- [Try it]: What lines below contain the string "field"? List them all.

- [Entries shown]:
┌──

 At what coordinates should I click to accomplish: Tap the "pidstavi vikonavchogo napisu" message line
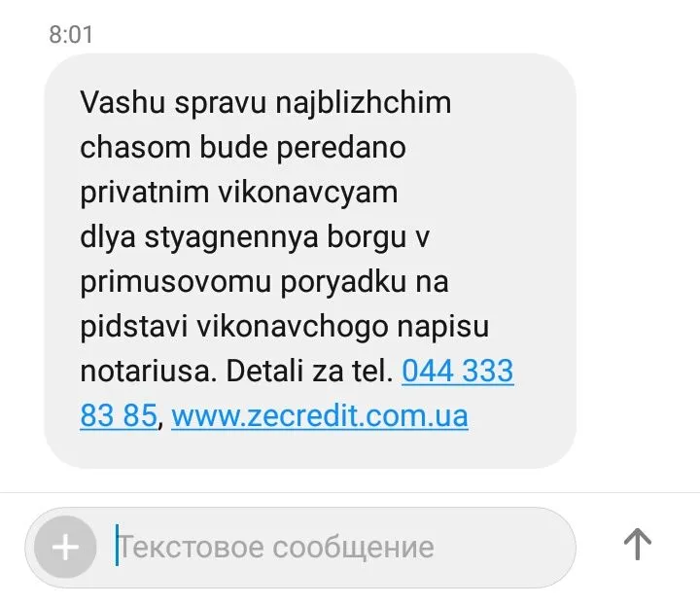pos(284,328)
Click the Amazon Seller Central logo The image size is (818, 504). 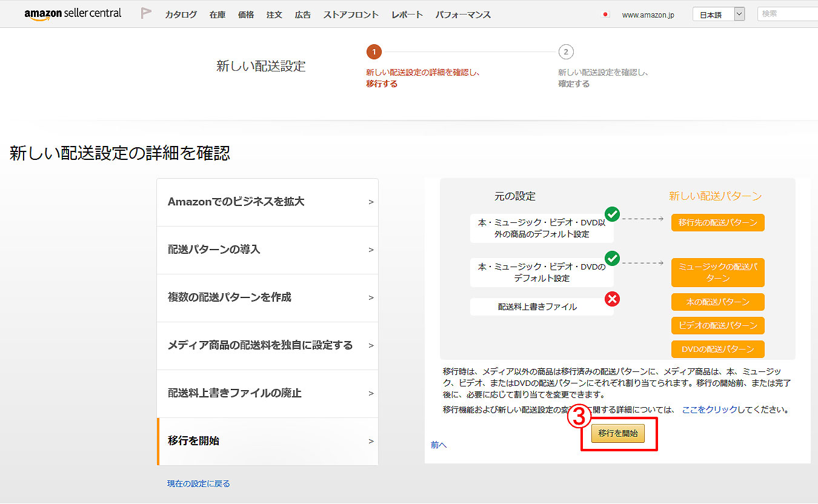pyautogui.click(x=73, y=14)
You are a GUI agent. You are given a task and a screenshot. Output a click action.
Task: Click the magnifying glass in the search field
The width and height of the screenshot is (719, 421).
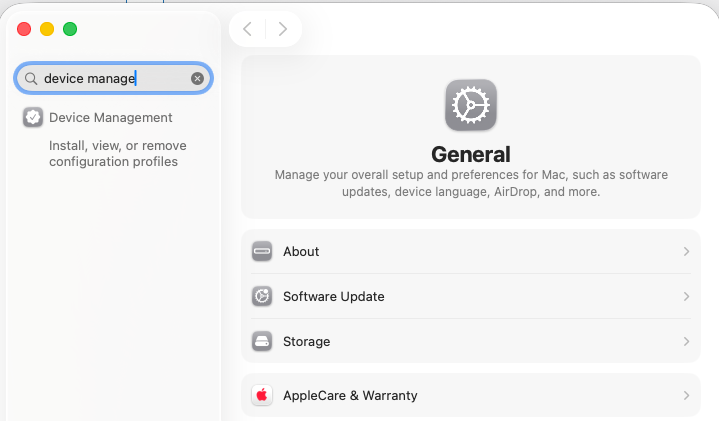coord(31,78)
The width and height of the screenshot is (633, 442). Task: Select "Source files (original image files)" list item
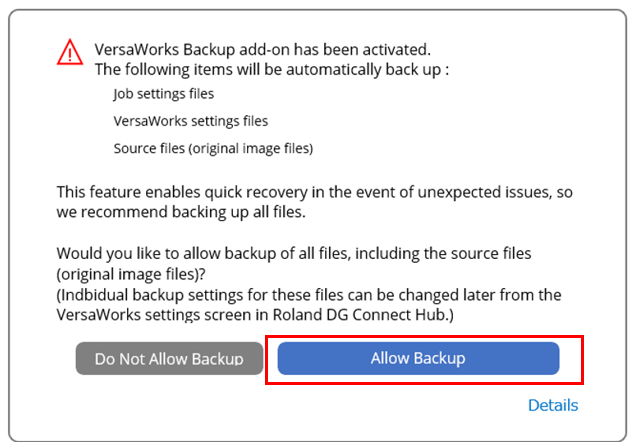pos(214,148)
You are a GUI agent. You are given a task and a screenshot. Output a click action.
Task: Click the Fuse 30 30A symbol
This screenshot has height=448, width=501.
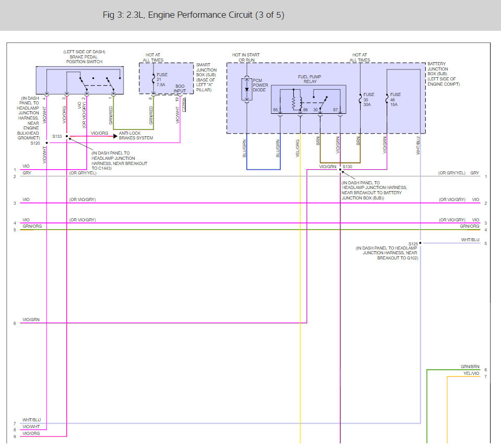coord(360,99)
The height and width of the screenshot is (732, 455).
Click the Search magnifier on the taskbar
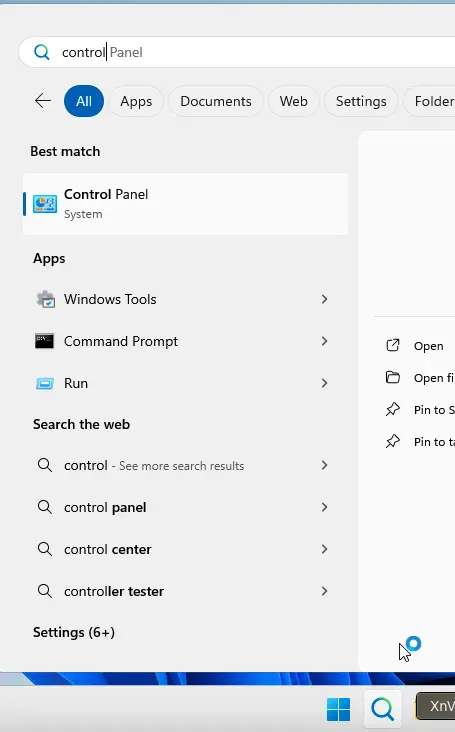(383, 710)
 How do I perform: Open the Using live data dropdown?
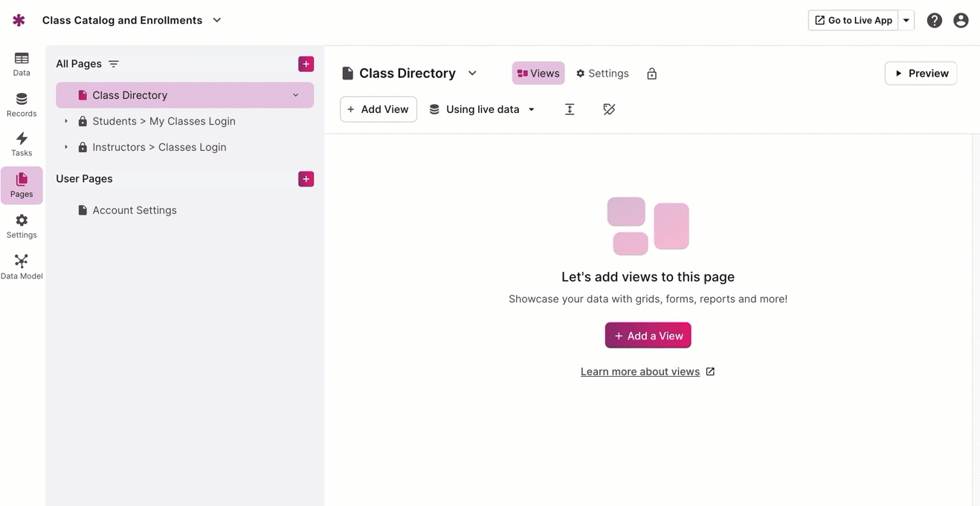[483, 109]

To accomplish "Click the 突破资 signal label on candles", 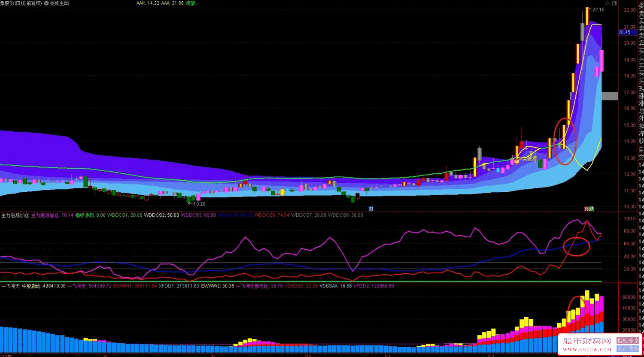I will pyautogui.click(x=529, y=158).
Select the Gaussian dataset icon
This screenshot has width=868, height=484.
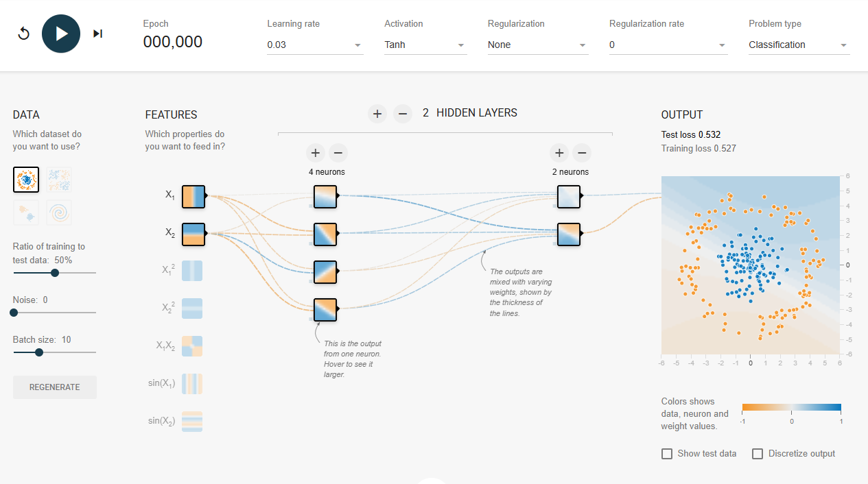click(x=26, y=213)
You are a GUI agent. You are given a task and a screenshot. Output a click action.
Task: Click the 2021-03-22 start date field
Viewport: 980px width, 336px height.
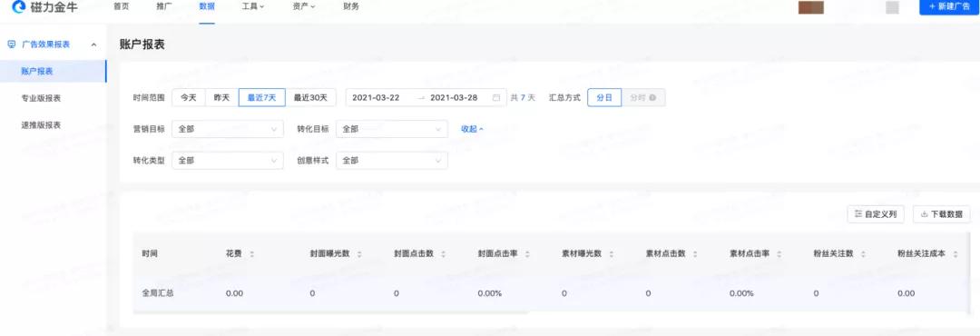377,97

└──

- [Reply]:
Task: Click the magnifying glass in the search field
Task: Click the 2021-03-22 start date field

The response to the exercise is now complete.